Donne was a contemporary of Shakespeare; it isn't clear whether they ever actually met, but they definitely moved in the same circles of London, spanning the reigns of Elizabeth I through James and Charles. Shakespeare is mostly remembered for his plays but also wrote popular sonnets. Donne moved through several different phases of literature during his life. As a young man he wrote poetry; what you might call "love poetry", but even today it's weirdly raw, visceral, engorged, overflowing. At a time when most poets were singing the praises of their beloved in the most ethereal, spiritual way possible, Donne was focused on bodies, on sex, on desire and panting and ecstasy. And while his contemporaries were writing courtly verse with elegant meters and expected imagery ("Oh how my love / Is just like a dove"), Donne broke free of these staid forms, and used unexpected, attention-grabbing metaphors that haven't been used before or since. His poetry collected a lot of indignation and scolding from literary peers in his lifetime and after, but it also made a deep impression on people, lodging in their brains... the evidence of that being that folks are still reading about him over 400 years later!

Near the end of his life, Donne became, rather improbably, a preacher: Dr. Donne was appointed by James I to be the Dean of St. Paul's Cathedral in London, after a successful career preaching at other churches around London. It seems like quite a leap from an oversexed Catholic boy to a dogmatic Protestant man, but you can tell that it's the same person: in both mediums he was trying to communicate something important to his audience, and deploying terrific imagery and words to do so. His sermons were very popular; in one instance, three men were nearly trampled to death by the eagerness to see him. And much like his earlier verses were copied and passed around between friends, so his sermons were recorded and re-read over the coming week.

In between his early poetry and his late sermonizing, Donne led a very full life.

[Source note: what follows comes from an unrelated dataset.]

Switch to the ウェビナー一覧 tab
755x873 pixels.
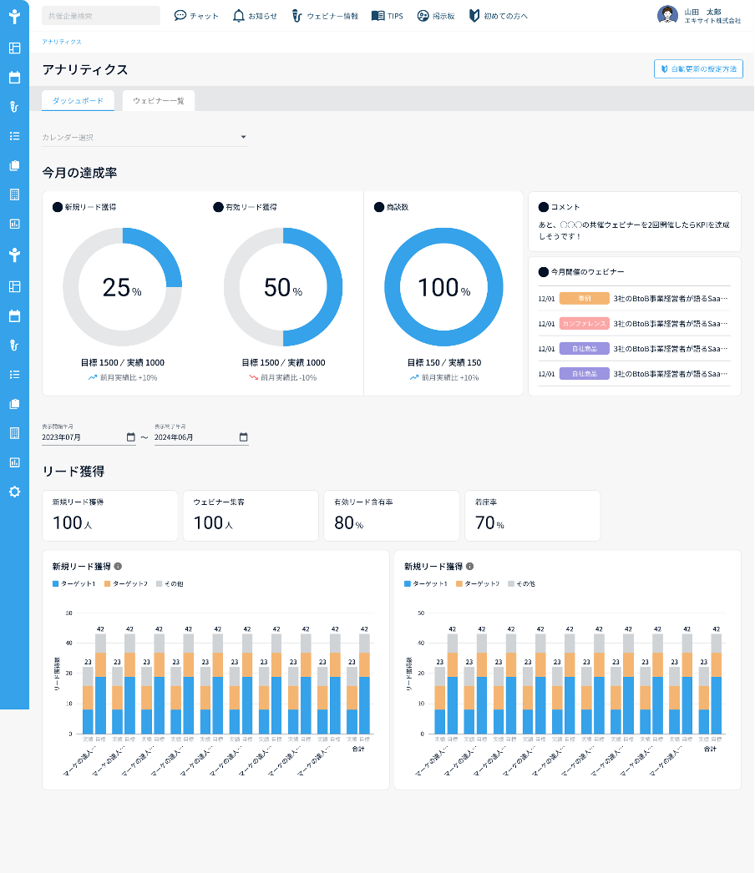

He trained as a lawyer, and worked hard to try and work his way into the royal court, without ever really succeeding. He was thrown into prison after marrying the 17-year-old niece of his employer, then proceeded to have 12 kids with her over the next 16 years. He served in several military expeditions. He also did a lot of writing, including some very obtuse metaphysical treatises and a shocking defense of suicide.

Rundell obviously greatly admires Donne's writing, but she doesn't airbrush any of his imperfections. While his love of Anne seems to have been genuine and lasting, it was also fairly squicky, as they married when he was 30 and she was 17, and their marriage removed her from a life of comfort and support to one of poverty and almost constant pregnancy. John doesn't seem to have been a good father: he wasn't very present for his kids, and only mentioned them when they were born, when they died, or when they were especially annoying. Those of his kids who survived to adulthood seemed to have turned out poorly, variously convicted of manslaughter and embezzlement and other crimes.

I guess that's kind of the inevitable conclusion of a lot of literary/artistic biographies: "This person did some terrible things, but their art is still really great, and worth experiencing today." While Donne had faults, it does seem like, for the most part, he was honest: honestly grappling with God, with desire, with his personal ambitions for fame and money and comfort.

I was pleasantly surprised by how readable the Donne excerpts in this book are: I think they're closer to modern English than Shakespeare is. Part of that is because Donne was creating modern English: a lot of our words were first invented by him, as well as some of our best-known phrases ("No man is an island"). So, it turns out, I did known John Donne after all!